“My life had always felt like a Fairy Tale. I literally fell in love the first day of college with a cute frat boy decked out in Abercrombie & Fitch who just happened to come into my first class late.
Our love was a whirlwind and within a few short months, despite lots of dismay from his family, we were engaged. From that moment I first met him, my life just clicked.
We made it through all the so-called rough patches of the first year with laughter, a little bit of money, and a whole lot of love in hearts. Life just felt easy.
We landed our dream jobs as teachers in not only the same district but at the same school. We had our first house built and traveled anywhere our hearts desired.
A few years later, with help from a little medical intervention, we welcomed our first beautiful son.
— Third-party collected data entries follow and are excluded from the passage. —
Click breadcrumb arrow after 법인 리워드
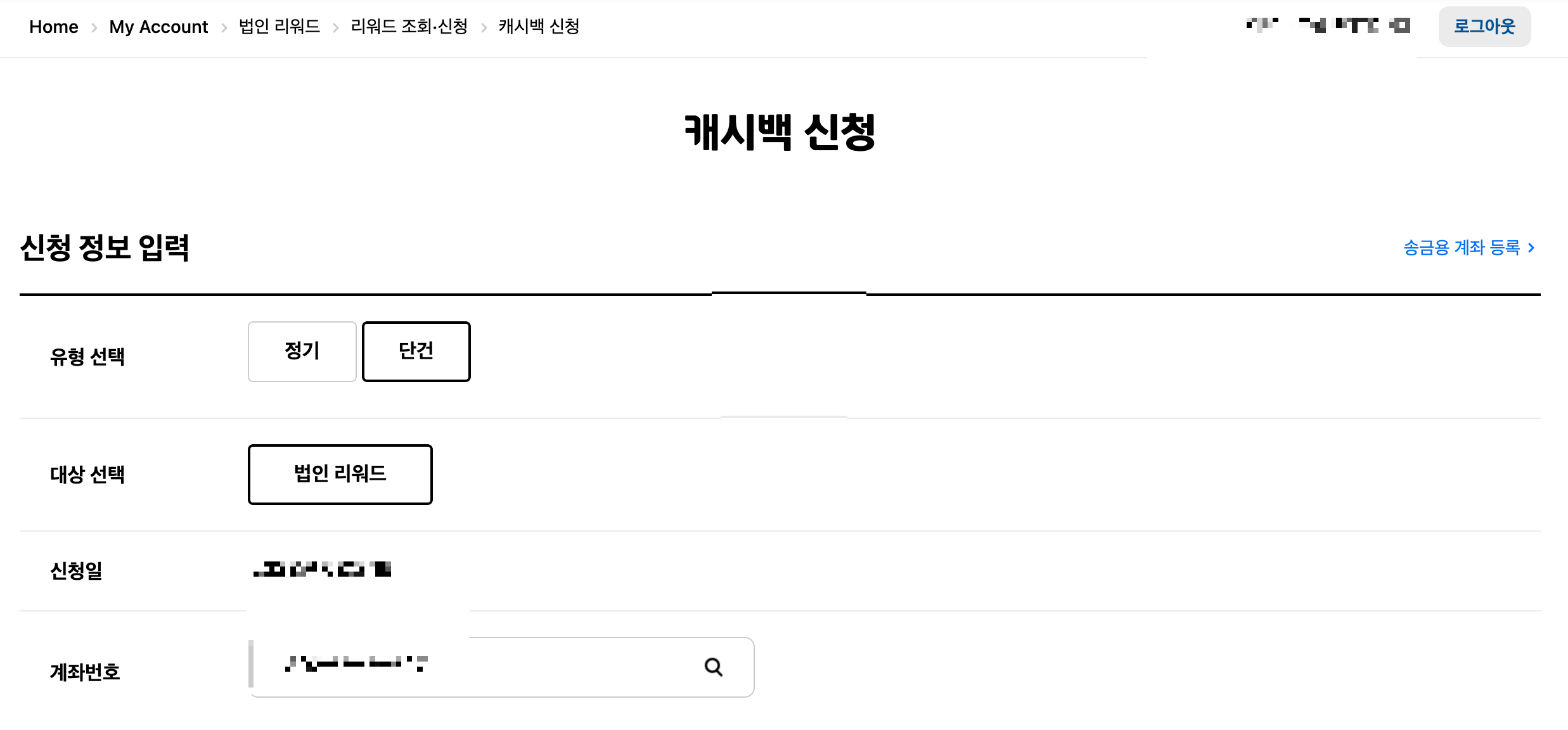 pyautogui.click(x=336, y=27)
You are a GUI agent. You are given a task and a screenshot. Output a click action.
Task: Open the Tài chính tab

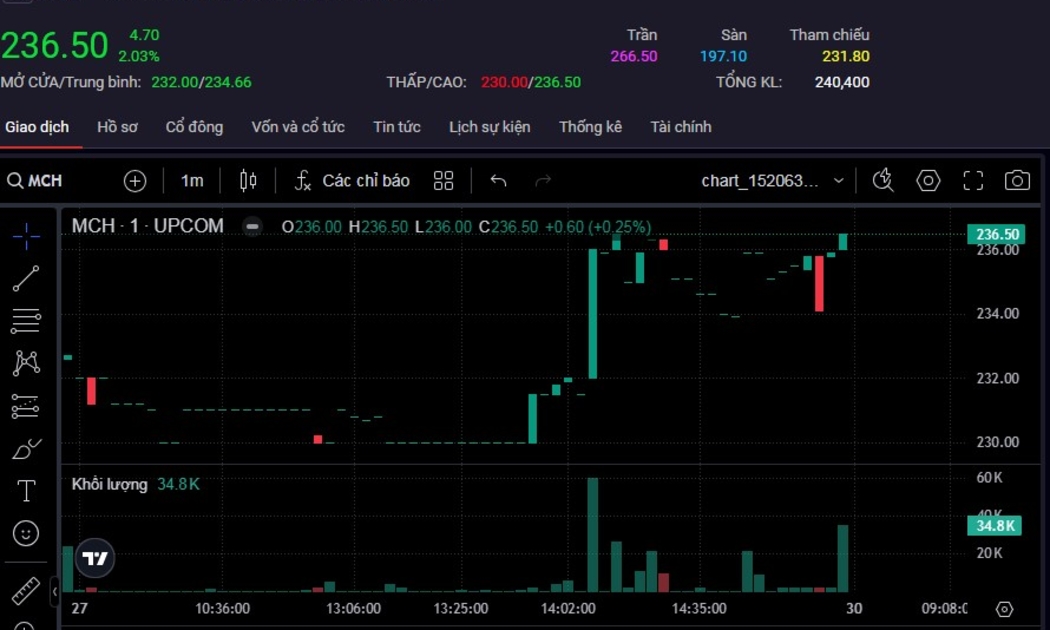tap(680, 127)
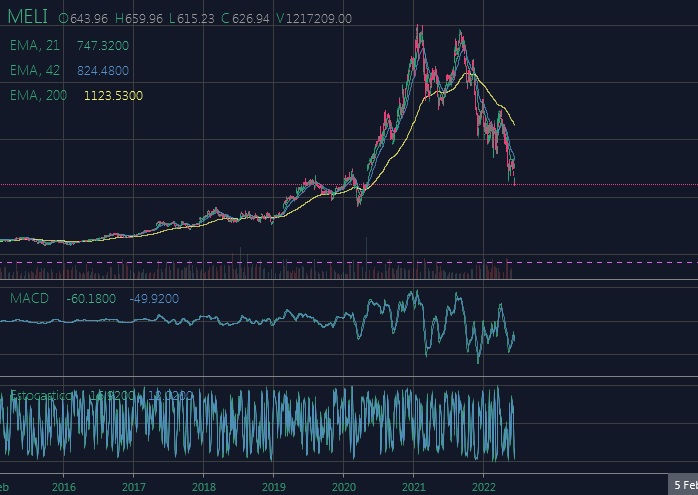Click the EMA 21 value 747.3200
The image size is (698, 495).
(x=102, y=45)
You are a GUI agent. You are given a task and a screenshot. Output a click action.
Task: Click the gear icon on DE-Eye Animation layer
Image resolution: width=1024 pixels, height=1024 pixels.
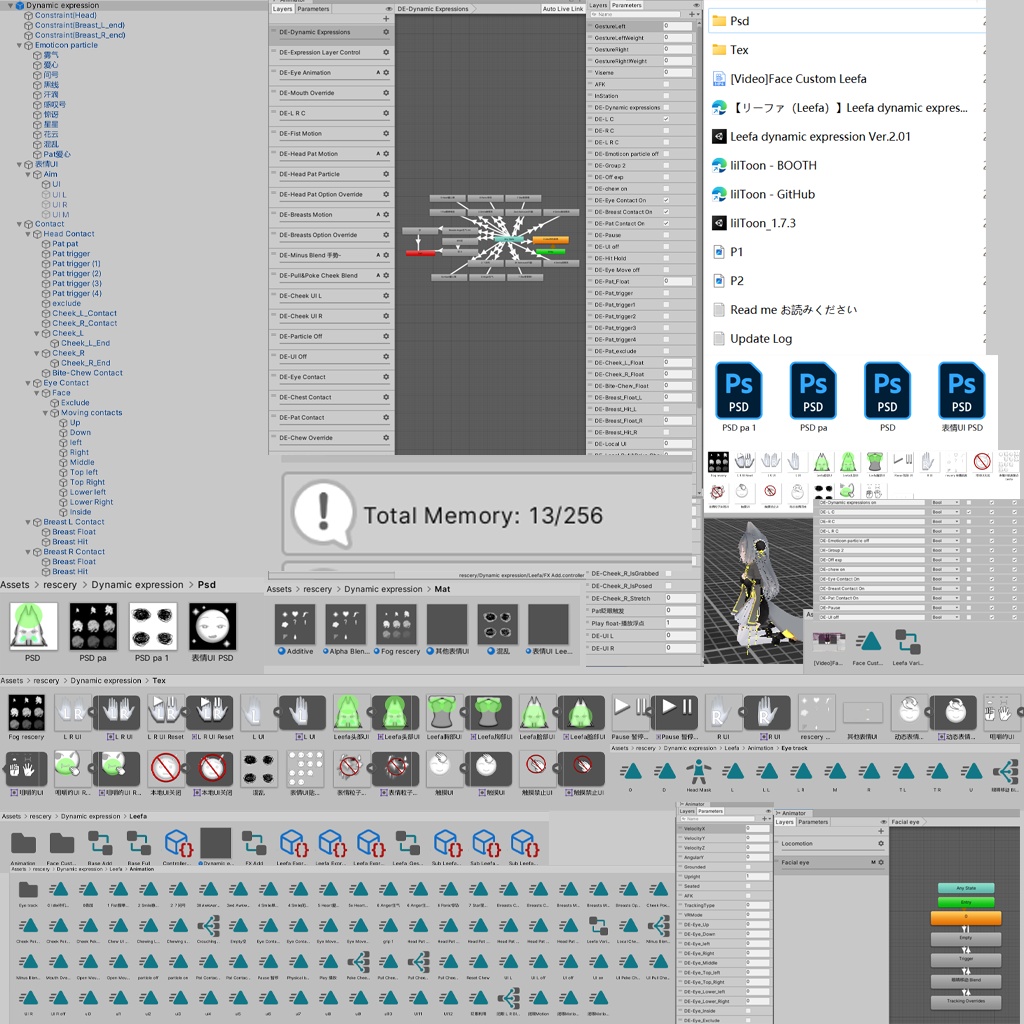pyautogui.click(x=386, y=72)
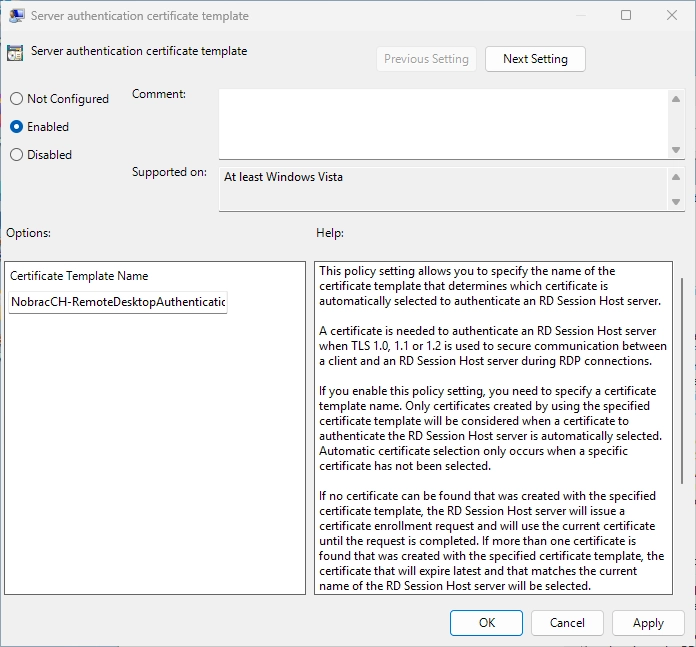Click the Comment box scroll up arrow

click(x=676, y=99)
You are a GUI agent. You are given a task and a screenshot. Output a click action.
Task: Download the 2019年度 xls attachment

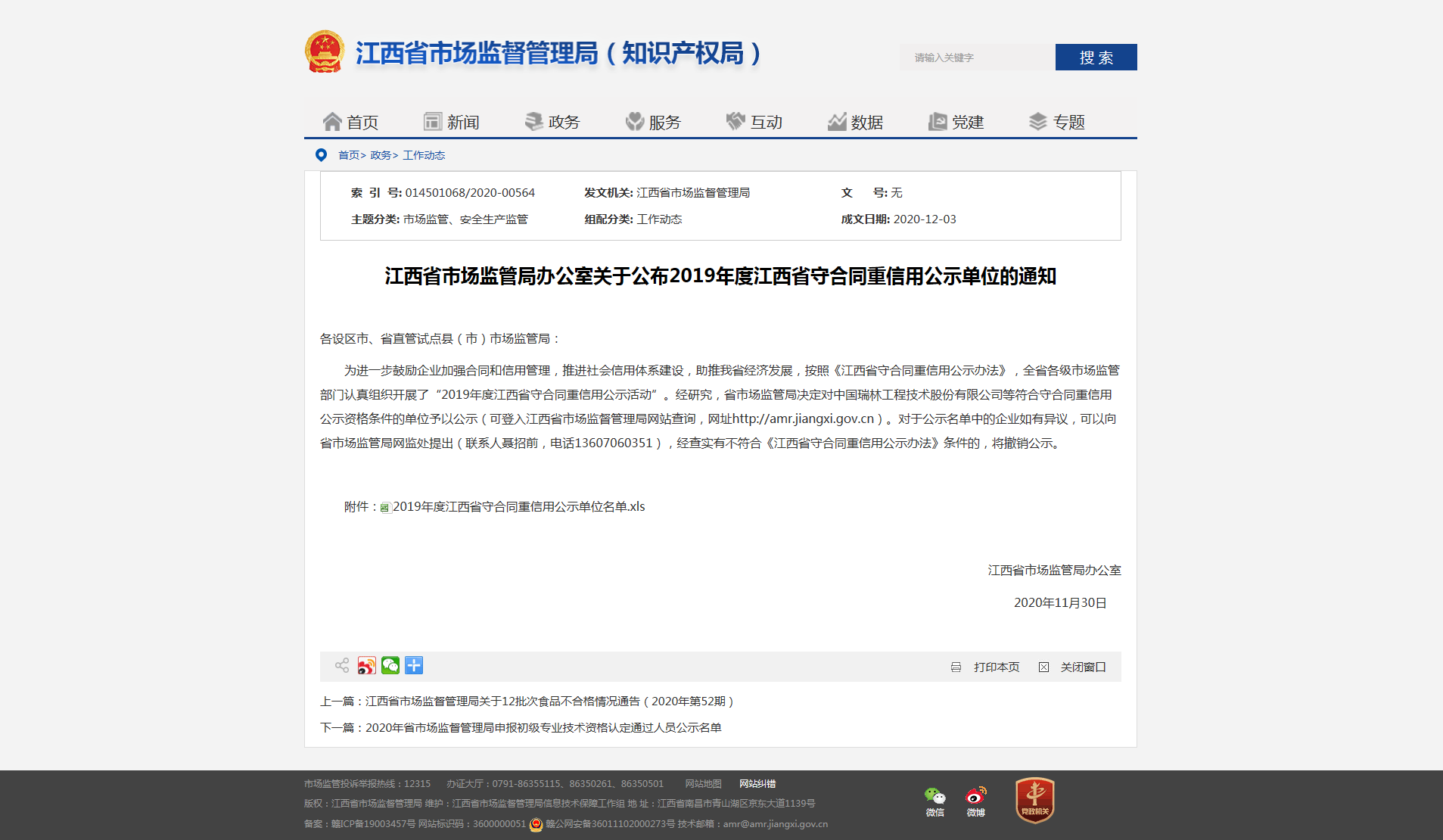pyautogui.click(x=518, y=507)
He was the splitting image of his Daddy and the apple of my parent’s eye.
2 years and 2 months later we welcomed another beautiful baby boy. I felt like Cinderella with the amazing Prince and beautiful family. I had all I had ever dreamed of.
Two weeks after our youngest son was born my father suffered a major stroke. It took most of his cognitive function but like the evil villain in any fairytale, left his memory of his former self and all he had done but could no longer do. He still, despite his cognitive deficiencies, loved snuggling and playing with my boys.
When our youngest was 2 we got baby fever and decided we wanted to have just one more. I knew we were working on borrowed time with my Daddy and I wanted to have all my children before he passed. We tried and got pregnant the first month! We were over the moon and just knew this was going to be our baby girl we had always dreamed of.
We went in at 7 weeks and all was good after a little scare. Our next appointment was our 12-week ultrasound and we were so excited to see our little jellybean as our little boys called it.
I remembered laying on the table so excited to see that little flicker and hear that beautiful galloping sound that was my child’s heartbeat.
I remember laying there for what seemed like forever wondering why she was taking so long to let me hear the heartbeat, then I looked at my husband’s face and suddenly the reality I had been trying to escape was staring me in the face. His tears and the tech’s facial expression confirmed my worst nightmare, my baby was gone.
That was the moment I felt the glass slipper shatter. Suddenly my world filled with woodland creatures that sing and pumpkins that turn into carriages was now a world filled with darkness and evil forests lurking around every corner.
People tried to be nice. They told me it was for the best. They said the baby probably wouldn’t have made it to term and that was why God called him home so soon, to save him the pain. I wanted to punch people in the face each time they said this. I wanted to scream, ‘What about my pain? What about the dreams I had for this child?’ Some acted like I shouldn’t even mourn because it wasn’t really a baby yet. I felt a lot like Alice when she fell down the rabbit hole. I was suddenly in a world that made no sense.
Days of pain turned into months, months turned into half a year. I was lost with no path of being found. I pushed everyone I loved away and to make it worse, my Daddy was dying. I didn’t know how to process the pain, so I prayed. I prayed for hours for my dad, and for me to get pregnant to give him a reason to stay with us longer.
On July 29, 2014, my prayers were answered when the pregnancy test came back positive. Since our loss, we had decided to keep it to ourselves until we passed the first trimester. My first trimester was going to be high risk and we didn’t want the pain of telling others if something happened. Two weeks after I found out I was pregnant, my dad suffered another massive stroke, and this time had a brain bleed that could not be stopped. We met with neurologists and went over scenarios, but the team looked at us and said, ‘Now’s the time to say anything you need to say.’ My husband looked at me and nodded, telling me what we had to do.
I remember crawling up in bed with him and watching Cold Mountain. He seemed okay, not like the other time. I thought, ‘They can’t be right, he’s fine!’ I snuggled up under his mighty arms and told him our secret. He smiled a smile that I swear could have moved the mountains. He said, ‘I can’t wait to meet her! I – thinking he was confused – told him we didn’t know if it was a girl or a boy yet. He just winked at me.
3 weeks later to the day, I heard our last baby’s sweet heartbeat, and my Daddy slipped into a coma. He passed away just 2 days later, and my world came crashing down again.
For the next few months my life was filled with grief and loss. My Grandmother passed just 3 months after my Daddy, never getting to meet her great grandchild.
At our 20-week ultrasound the tech was laughing saying she had her odds on a boy, when suddenly she gasped and said, ‘I don’t believe it, it’s a girl!’ I could feel Daddy laughing in Heaven.
Our beautiful daughter who is the splitting image of my Daddy was named after his favorite flower and song. Lilly Grace, our rainbow baby, brought the light back from the darkness.
I would like to say that everything was smooth sailing from there but just 5 months after Lilly was born, my mother passed away suddenly.
It’s taken 4 years to process the pain, work through the anger, and realize that every good story has a villain, but good always wins if you are courageous enough to face what has the potential to steal your happily ever after.
This July I celebrated 15 years with my own Prince Charming. He’s the reason I made it through. He’s the reason I never lost my faith, he’s the one whom my heart belongs forever.”